If we are talking 1000x more latency, that is a pretty hard sell.

Something that normally takes 30 seconds now takes over 8 hours.

Its like, python can be 400 times slower than C++, but people still use it.

  • If Python devs/users had to actually use all pure Python libraries, no C bindings or Rust bindings, no RPC to binaries written in faster languages, it would get dropped for a ton of use cases, absolutely including its most prominent ones (machine learning, bioinformatics, numeric analysis, etc.).

    • It would probably especially include those before most others. The best thing about Python IMO is the FFI and the ecosystem built around it.

  • Yeah, because people use python when it doesn't matter and c++ when it does (including implicitly by calling modules that are backed by c implementations).

    That is not an option with FHE. You have to go all in.

    • Yes but with FHE it also depends on the use-case and how valuable the output is and who is processing it and decrypting the final output.

      There are plenty of viable schemes like proxy re-encryption, where you operate on a symmetric key and not on a large blob of encrypted data.

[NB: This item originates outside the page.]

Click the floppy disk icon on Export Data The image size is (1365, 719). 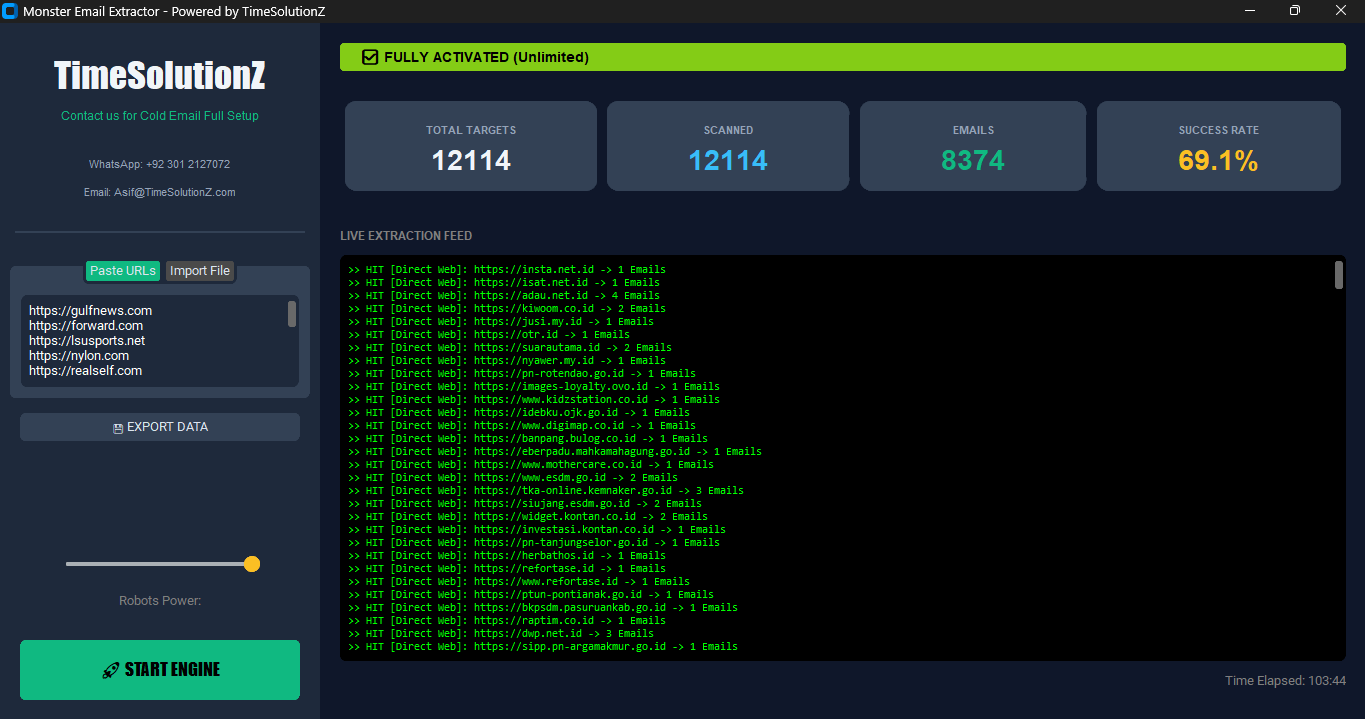pyautogui.click(x=118, y=428)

      Or financial applications where you are operating on a small set of integers, the speed is not an issue and the output is valuable enough to make it worth it.

      It only becomes a problem when operating FHE on a large encrypted dataset to extract encrypted information. The data extracted will need to offset the costs. As long as companies don't care about privacy, this use-case is non-existent so its not a problem that its slow.

      For military operations on the other hand, it might be worth the wait to run a long running process

  • For compute, which is a small part of things computers do. Many things are I/O and network bound.

    I’m not at all a fan of Python, but perf is the least of my concerns with it.